▶ _SOURCE EXTRACT_
==================================================
Parshas Vayeishev (5769)
This week my wife and I found ourselves at a downtown hospital late one night where my wife was coaching a close friend through her labor (Thank G-d, they had a healthy baby boy!) while I was watching our 5 month old baby Yosef Mordechai in the waiting room outside Triage.
At one point, Yosef started crying on top of his lungs (which he has been doing quite a lot these days - sometimes driving us crazy!) so I summoned my wife from inside the labor room to come out and nurse him in the hope that this would calm him down. My wife asked the attending nurse if she could find us a private room somewhere on the Labor and Delivery floor. The nurse told her that there was a quiet room that we could use just down the hall near the Neonatal ICU, and she gave us the key. Oddly enough, a sign above the door to the room read “Quiet Room”.
We entered the room, which was small but very cozy, and we sat on the chairs - my wife to nurse, and I to learn Daf Yomi (a page a day of Talmud studied by many Jews all around the world). As I looked up, I noticed two small blue boxes perched above the large armoire in the corner of the room with a small piece of paper attached to them. The paper read, “These are for transporting babies only”. That sounded really strange to me. Then I saw a book lying on the desk with the title Empty Cradle, Broken Heart: Surviving the Death of Your Baby.
Putting two and two together, my wife and I realized (and this was later confirmed by the nurse) what this “quiet room” was really all about. This was a place where parents who had just lost their newborn baby could go to be alone and to grieve, without any noise or people to distract them.
I must tell you that those few moments spent in that difficult place really changed our perspective on life in general and on noisy, crying babies in particular. My wife and I made up then and there that the next time we hear Yosef Mordechai crying uncontrollably and we’re losing our minds from it, we will remember the Quiet Room - and thank G-d for the gift and blessing that is a noisy - or even colicky - baby.
==================================================
▶ _ENTRIES PROVIDED_
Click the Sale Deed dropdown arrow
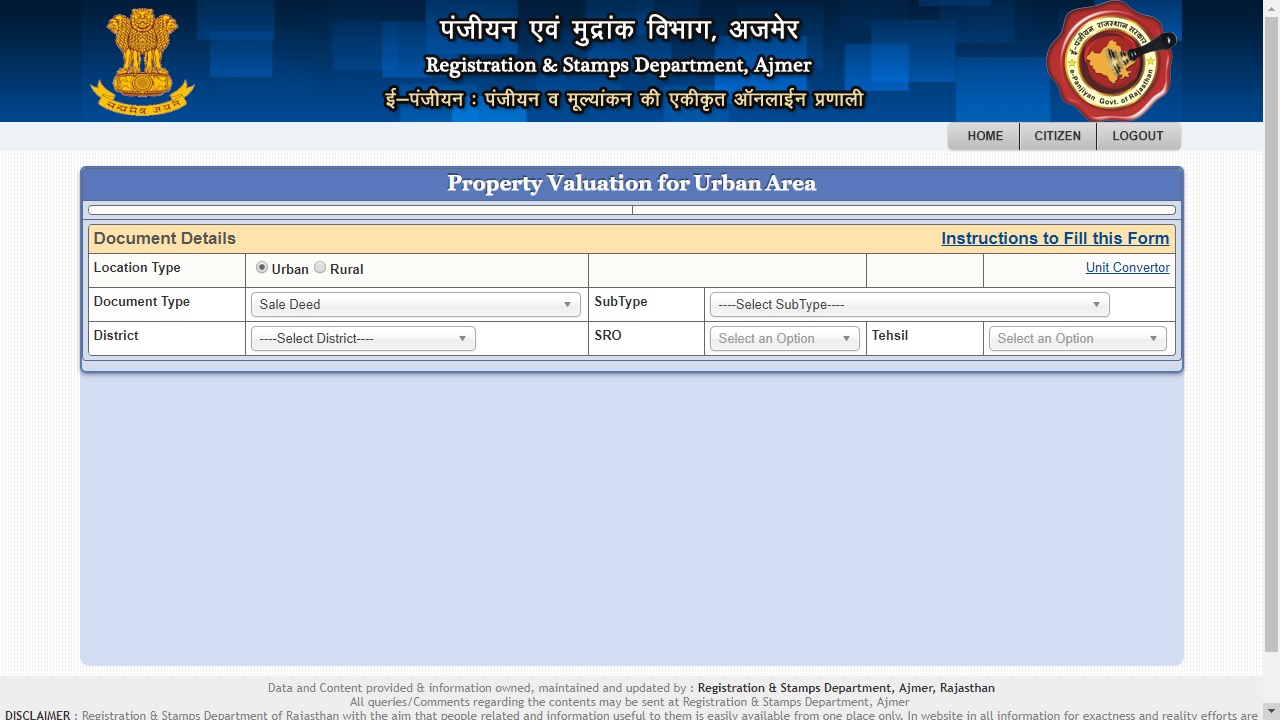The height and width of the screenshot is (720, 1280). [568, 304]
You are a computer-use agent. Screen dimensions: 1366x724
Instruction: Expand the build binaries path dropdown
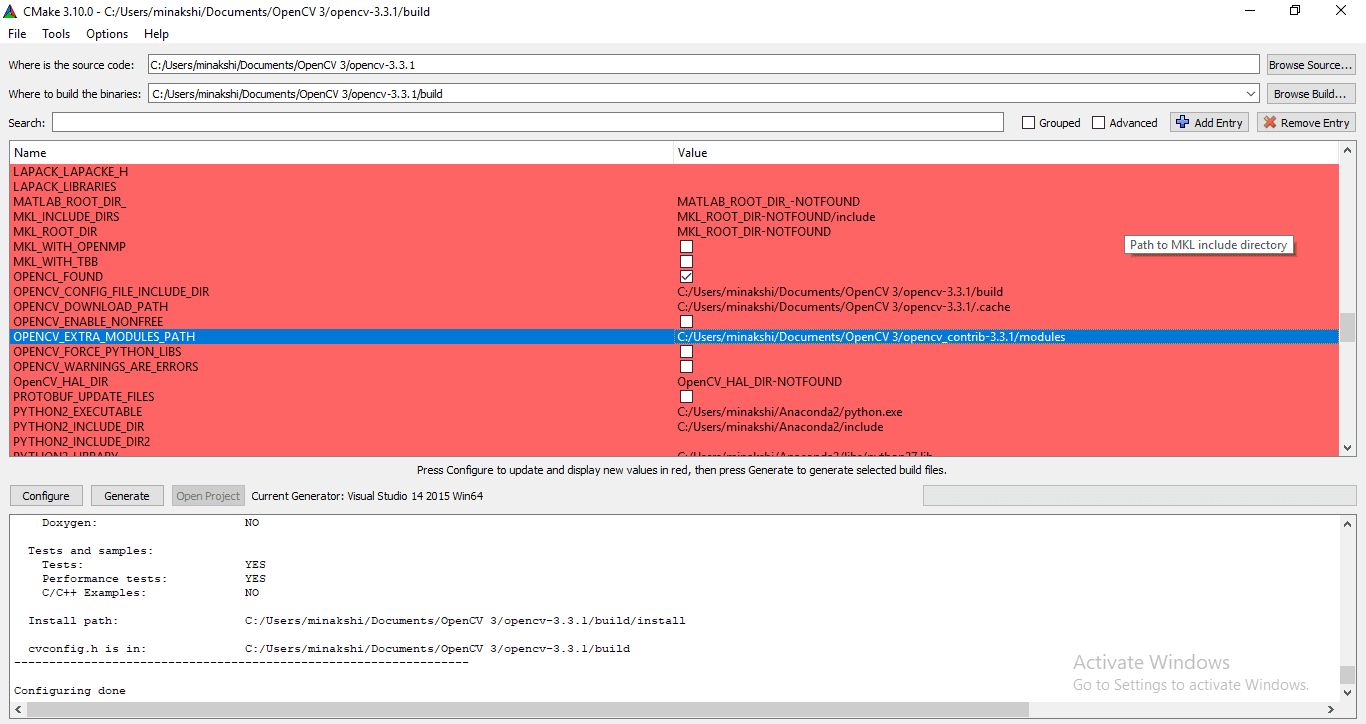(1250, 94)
==================================================
Decide whether each statement below agrees with the Parshas Vayeishev piece, answering yes or no and quoting the words from the piece that settle it. 1. The nurse handed over a key to the room. 2. Yosef Mordechai was five months old at the time. 3. The two small blue boxes sat on the desk.

1. Yes: "and she gave us the key."
2. Yes: "our 5 month old baby Yosef Mordechai"
3. No: "two small blue boxes perched above the large armoire in the corner of the room"